> [Kutipan untuk Dibaca]:
Oleh : Angriani
Ketua Umum HMT Cabang Ternate
KEPEMIMPINAN selalu diuji bukan oleh seberapa lantang ia berbicara tentang perubahan, melainkan seberapa nyata perubahan itu dirasakan oleh rakyat. Pulau Taliabu, yang beberapa tahun terakhir dipimpin oleh bupati muda dengan citra progresif, awalnya memikul optimisme besar. Banyak rakyat berharap hadirnya energi baru akan menggeser pola lama birokrasi yang tersendat, membuka ruang partisipasi publik, dan menghadirkan kebijakan yang lebih berpihak pada kebutuhan masyarakat. Namun kenyataan yang muncul justru memunculkan pertanyaan mendasar. Benarkah Taliabu sedang dituntun menuju arah baru, atau justru berjalan tanpa arah?
Salah satu potret paling gamblang dari lemahnya tata kelola pemerintahan hari ini terlihat pada masalah integritas birokrasi. Penunjukan pejabat strategis yang tidak melalui proses verifikasi ketat seperti munculnya dugaan ijazah bermasalah pada Sekda Taliabu menjadi indikator nyata bahwa sistem pengawasan internal pemerintahan tidak berjalan dengan baik. Jabatan Sekretaris Daerah bukan posisi sembarangan, ia adalah motor utama yang menggerakkan seluruh roda birokrasi. Ketika bupati lalai memastikan bahwa pejabat setinggi itu memenuhi standar hukum dan integritas, maka pesan yang diterima publik sangat jelas. Ketelitian bukan prioritas, integritas bukan batas minimal. Kesalahan seperti ini bukan sekadar administratif, tetapi memperlihatkan minimnya ketegasan dalam menjaga kredibilitas pemerintahan.
Tidak dapat dipungkiri bahwa pembangunan fisik memang ada, terlihat kantor baru, proyek jalan, dan berbagai infrastruktur lain. Tetapi muncul pertanyaan penting yang tak bisa dihindari, sejauh mana pembangunan itu meningkatkan kualitas hidup masyarakat? Sebab kenyataannya, sebagian besar masyarakat masih menghadapi kesulitan dalam mengakses layanan kesehatan, kualitas pendidikan masih tertinggal, desa-desa terpencil masih hidup dalam keterbatasan listrik dan air bersih, dan ekonomi lokal tidak menunjukkan percepatan yang berarti. Pembangunan yang baik seharusnya tidak hanya mengubah lanskap kota, tetapi juga mengubah kehidupan masyarakat. Sayangnya, yang terjadi di Taliabu saat ini lebih mirip pembangunan kosmetik tampak luar diperbaiki, tetapi struktur sosial-ekonomi masyarakat tidak disentuh secara serius. Inilah yang menyebabkan publik mempertanyakan arah pembangunan di Taliabu. Apakah pemerintah sedang membangun realitas, atau hanya membangun citra?

> [Tugas yang Dikerjakan]:
(1) Tuliskan kembali bagian tulisan tentang kepemimpinan di Taliabu, mulai dari "Oleh : Angriani" sampai dengan "berjalan tanpa arah?", tanpa mengubah satu kata pun.
(2) Teruskan tulisan tentang kepemimpinan di Taliabu, dimulai sesudah kalimat terakhirnya.

> [Data Masukan]:
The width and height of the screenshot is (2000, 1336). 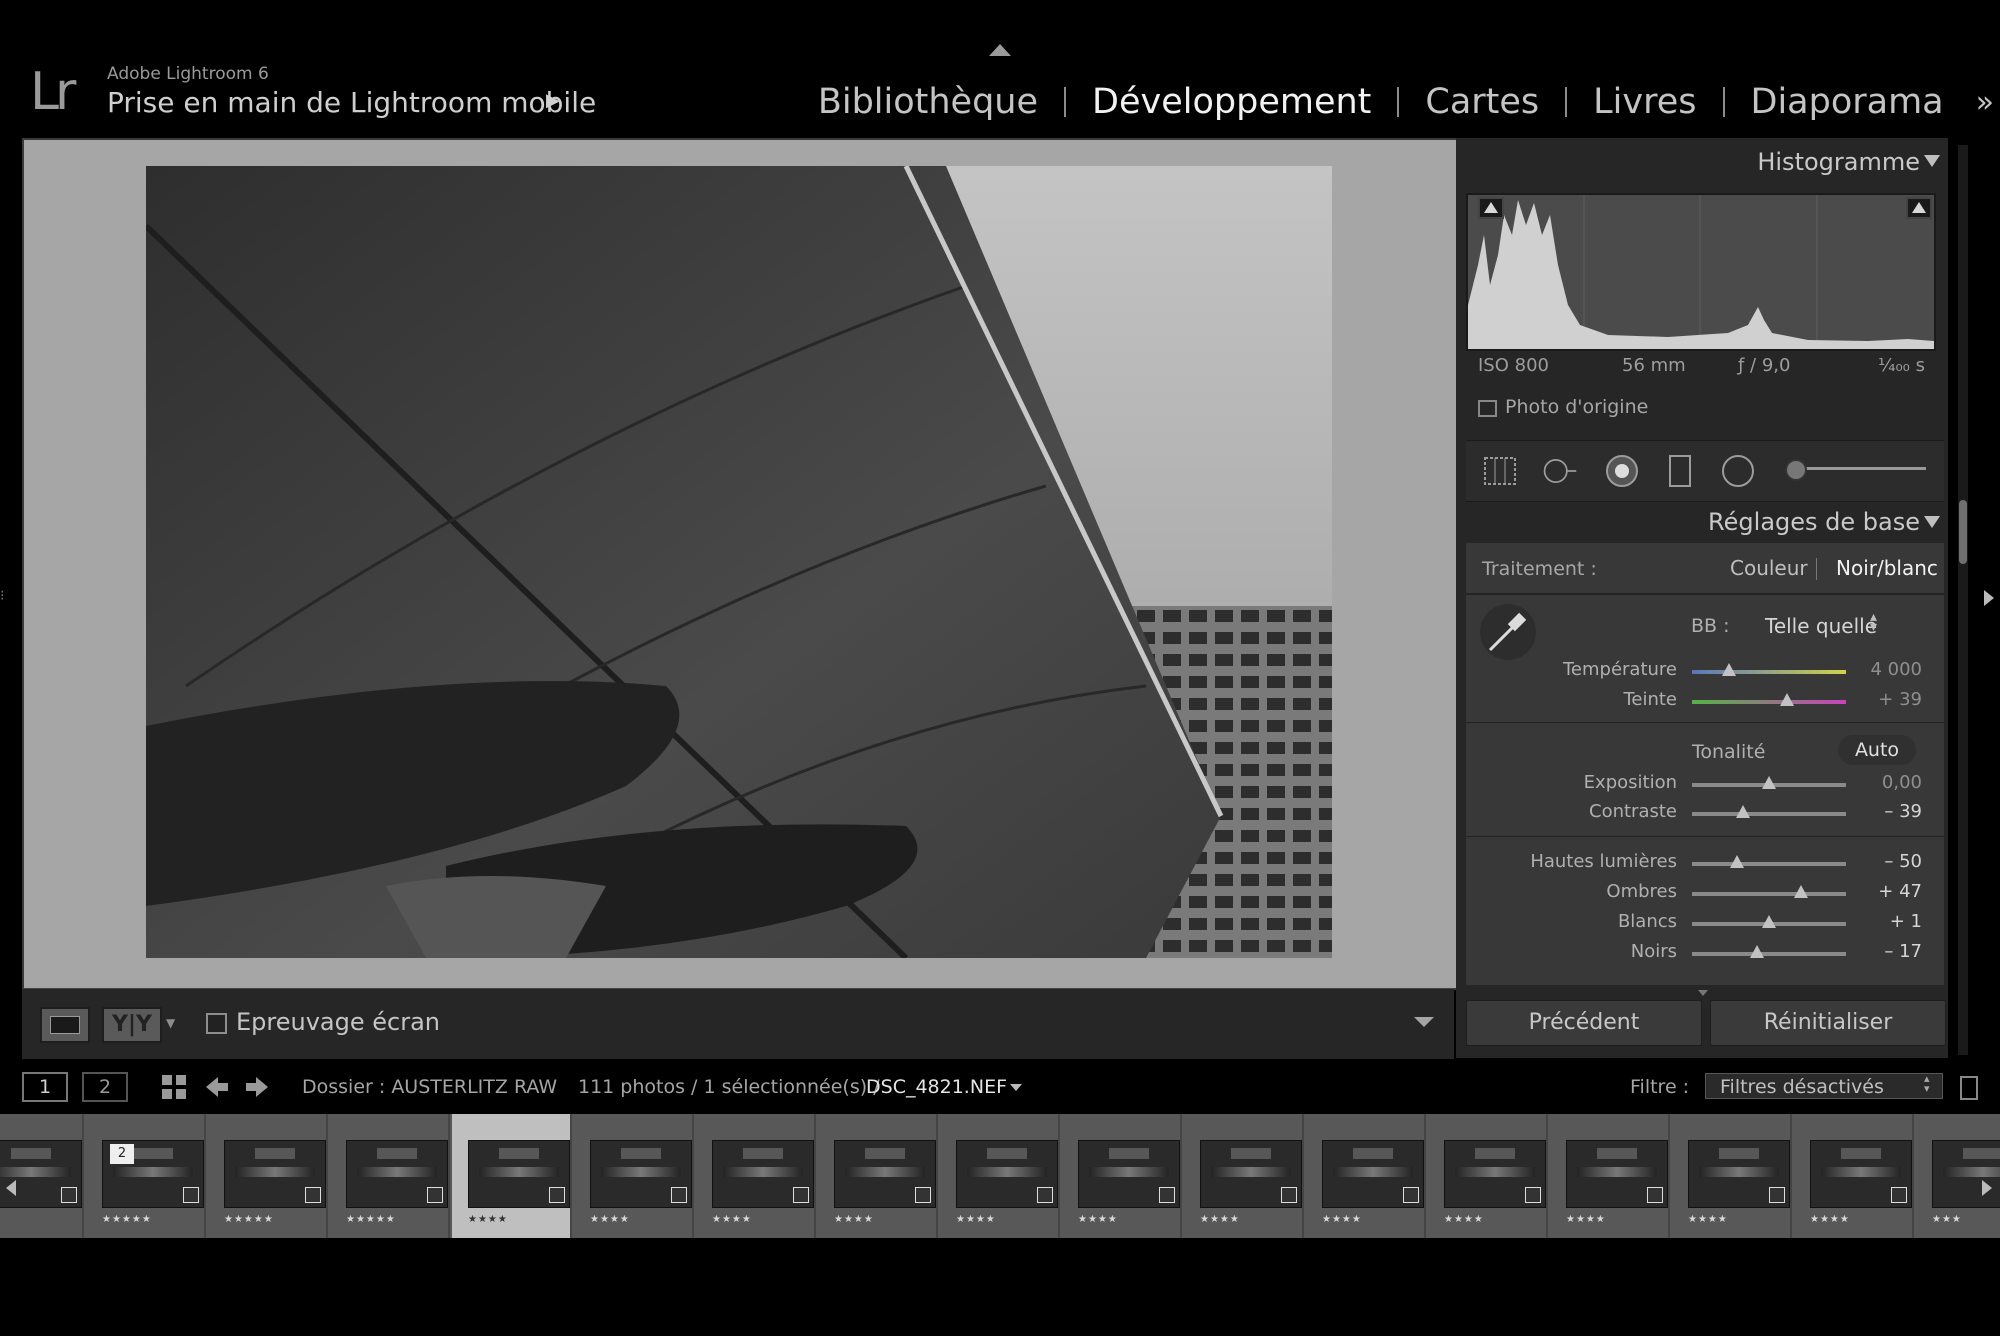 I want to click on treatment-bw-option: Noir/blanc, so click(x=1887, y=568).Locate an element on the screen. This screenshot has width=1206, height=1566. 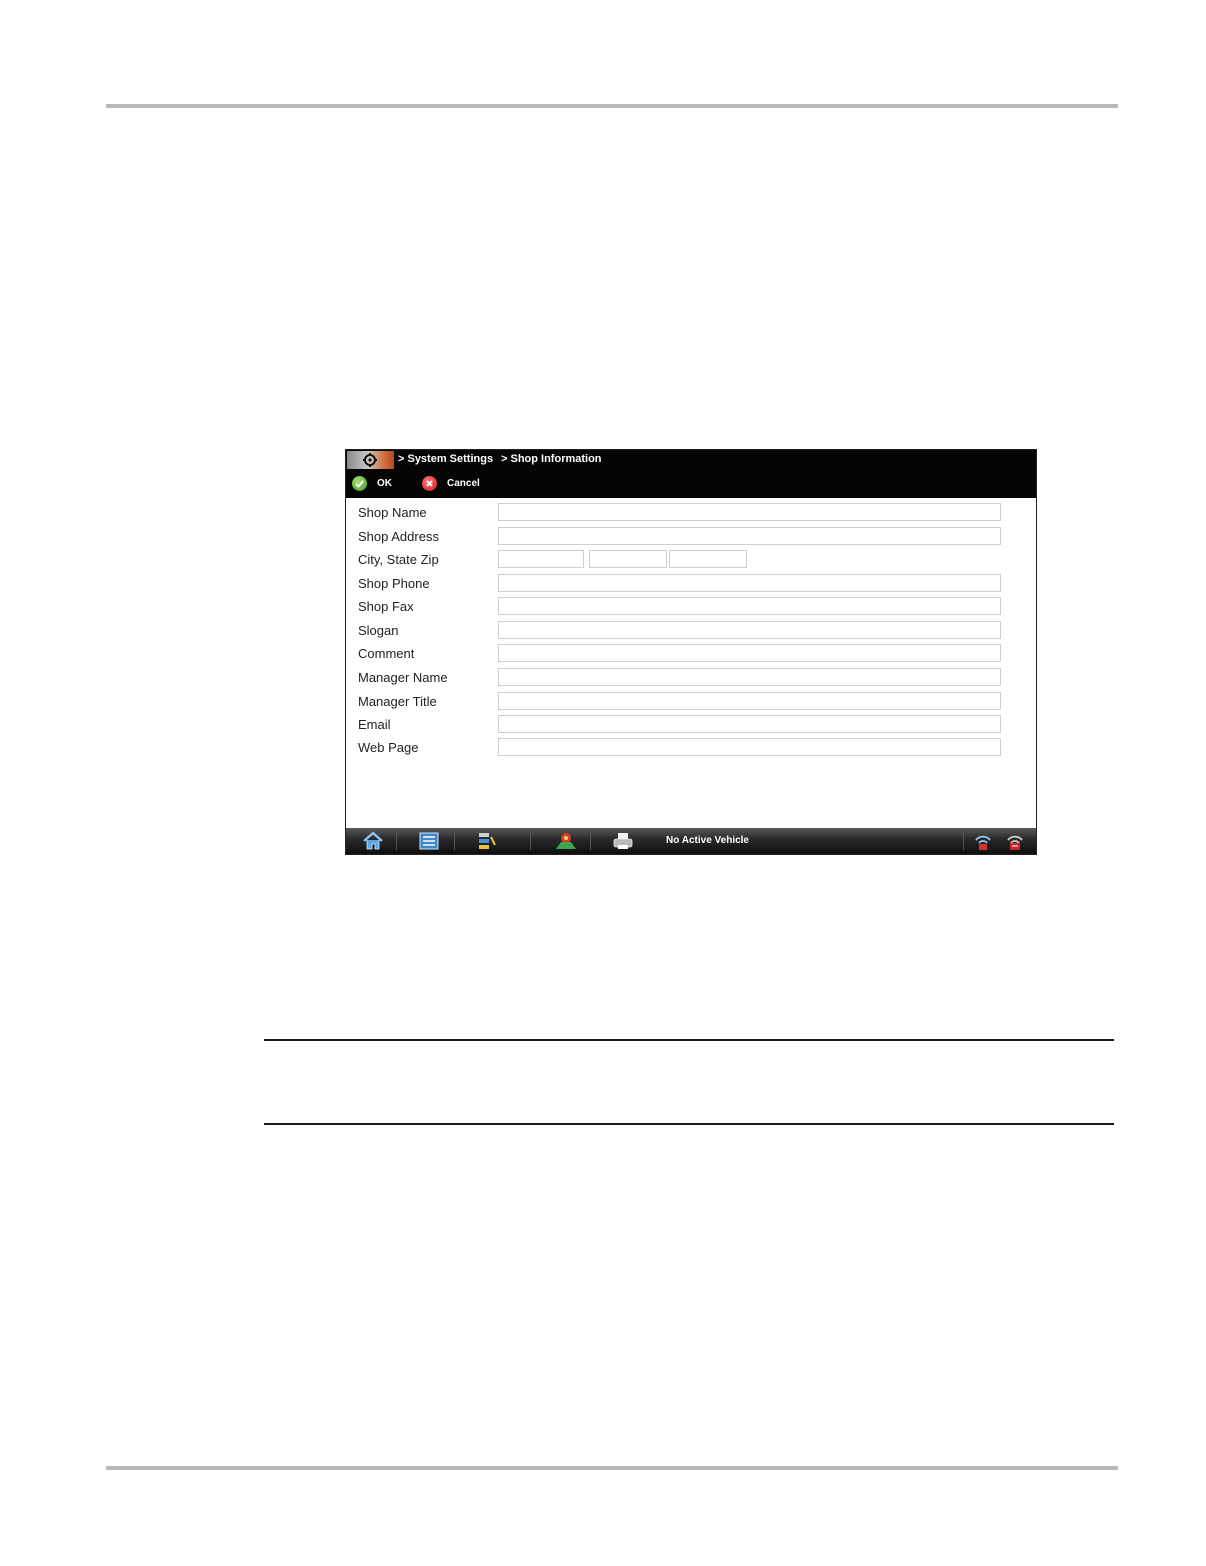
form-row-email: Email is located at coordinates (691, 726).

> [Jawaban yang Diharapkan]:
(1)
Oleh : Angriani
Ketua Umum HMT Cabang Ternate
KEPEMIMPINAN selalu diuji bukan oleh seberapa lantang ia berbicara tentang perubahan, melainkan seberapa nyata perubahan itu dirasakan oleh rakyat. Pulau Taliabu, yang beberapa tahun terakhir dipimpin oleh bupati muda dengan citra progresif, awalnya memikul optimisme besar. Banyak rakyat berharap hadirnya energi baru akan menggeser pola lama birokrasi yang tersendat, membuka ruang partisipasi publik, dan menghadirkan kebijakan yang lebih berpihak pada kebutuhan masyarakat. Namun kenyataan yang muncul justru memunculkan pertanyaan mendasar. Benarkah Taliabu sedang dituntun menuju arah baru, atau justru berjalan tanpa arah?

(2)
Tidak hanya itu banyak kebijakan strategis yang tidak disosialisasikan dengan baik, minim transparansi, dan kurang melibatkan masyarakat dalam proses pengambilan keputusan. Di tengah tuntutan zaman yang semakin kompleks, pemimpin ideal bukan hanya yang hadir di balik meja kerja, tetapi yang menyerap keluhan rakyatnya secara langsung, memahami ritme kehidupan di desa-desa, dan mengambil keputusan berdasarkan kebutuhan nyata, bukan sekadar data administratif atau kepentingan elite tertentu. Ketidakhadiran pemimpin dalam ruang-ruang dialog publik menjadi kehilangan besar bagi daerah yang sedang berada dalam fase penting untuk menentukan arah pembangunan jangka panjang.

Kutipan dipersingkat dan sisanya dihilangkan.